▶ **Kutipan Halaman**
──────────

Sabtu, 06 Januari 2018

Propaganda LGBT : Film


Selamat datang di kacamat-aku, terimakasih sudah mau berkunjung. Yups, ini merupakan tulisan pertama yang saya post di blog ini, dan memang lumayan berat temanya. Tapi tenang, bahasannya tidak seberat tema ini biasanya dibahas, karena kita akan melihatnya dalam perspektif dunia hiburan. Saya harap blog ini tetap konsisten menulis dan bisa selamat minimal sampai postingan kedua. Haha…

Sebelumnya, kenapa saya tertarik membahas hal yang sebenarnya antara penting gak penting ini? Ini berawal pas minggu pertama Desember 2017 kemarin dimana saya sedang mempersiapkan bekal untuk menghadapi liburan semester (baca : download film). Sebagai kosumen lk21, ganool, indoxxi, dkk setidaknya dalam 3 tahun terakhir, saya mendapati bahwa semakin kesini kecenderungan untuk menemukan film-film bertema LGBT semakin mudah. Entah itu memang film baru ataupun film lama yang baru diunggah. Hal ini sedikt menarik perhatian saya untuk coba membuat tulisan seputar film yang mengangkat isu cinta sesama jenis kelamin ini.

──────────

▶ **Kumpulan Tugas**
[1] Tuliskan semua nama situs film yang disebut dalam tulisan blog tentang film bertema LGBT.
[2] Lanjutkan tulisan blog tentang film bertema LGBT mulai dari kalimat terakhirnya.

▶ **Data yang Diberikan**

──────────

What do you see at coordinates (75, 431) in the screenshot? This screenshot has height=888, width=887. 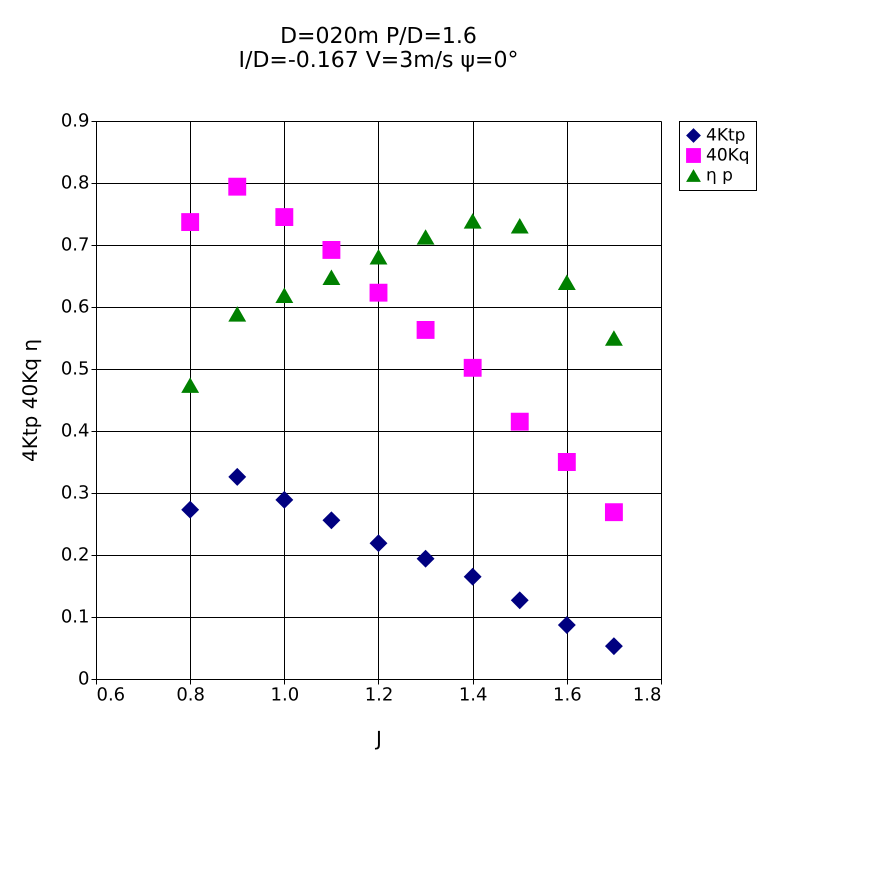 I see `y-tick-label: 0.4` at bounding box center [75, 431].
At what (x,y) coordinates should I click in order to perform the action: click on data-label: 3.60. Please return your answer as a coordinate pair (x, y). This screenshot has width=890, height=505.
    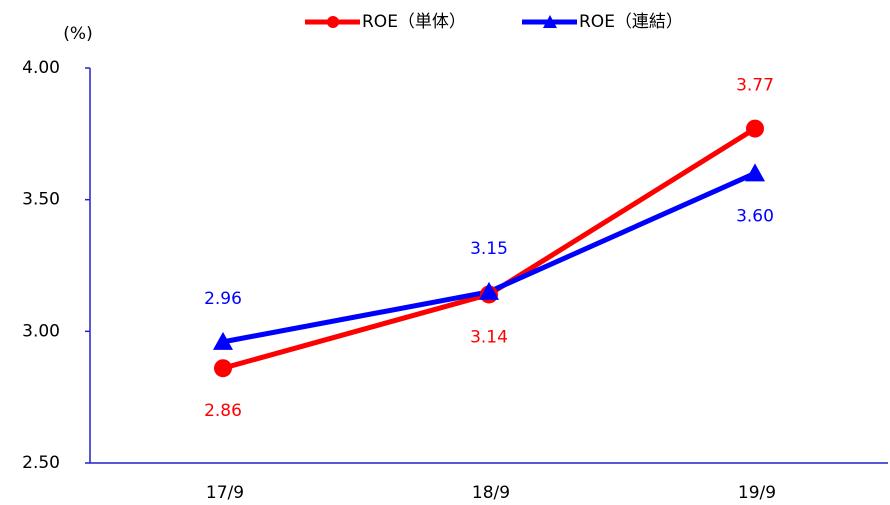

──────────

▶ **Jawaban Latihan**
[1] lk21, ganool, indoxxi

[2]
Bak gayung bersambut, fenomena LGBT juga ramai dibahas di ruang-ruang media sosial satu bulan terakhir ini. Berawal dari pro kontra putusan MK terkait judicial review UU LGBT dan Zina yang kemudian melebar hingga pro kontra LGBT itu sendiri (Ok, memang aneh anak Teknik ngomongin Hukum). Dari sini saya rasa momentumnya pas untuk sama-sama berbagi pemikiran seputar film LGBT ini.

Kalau anda mencari review seputar film-film LGBT pada kolom search engine maka biasanya tulisan-tulisan yang muncul hanya membahas seputar hal-hal teknis filmnya saja, dan biasanya opini akan digiring pada anggapan bahwa isu LGBT merupakan bagian dari kebebasan dalam suatu karya seni hingga ujungnya dianggap sebagai suatu hal yang biasa. Jarang yang kemudian memabahas sisi lain film-film LGBT apalagi memposisikan film-film LGBT sebagai suatu propaganda. Lho, memangnya film-film LGBT itu propaganda ya? Ok, kita bahas lebih rinci

Sejarah isu LGBT dalam perfilman

Menurut catatan Time, salah satu film pertama Hollywood yang mengankat gay sebagai peran utama dan mempengaruhi sudut pandang masyarakat adalah The Boys in the Band. Film itu dirilis pada 1970 dan menjadi generasi awal film yang mempengaruhi LGBT sebagai peran penting dan berdampak luas pada kelangsungan posisi LGBT selanjutnya.

Sebelumnya memang kelompok LGBT telah masuk ke dalam film namun hanya unuk peran remeh atau penjahat. Dan The Boys in the Band mematahkan stigma tersebut dengan menghadirkan kisah kehidupan pria gay di New York dengan segala hal yang berkaitan dengan kehidupan LGBT yang digambarkan penuh kebahagiaan dan kebanggaan.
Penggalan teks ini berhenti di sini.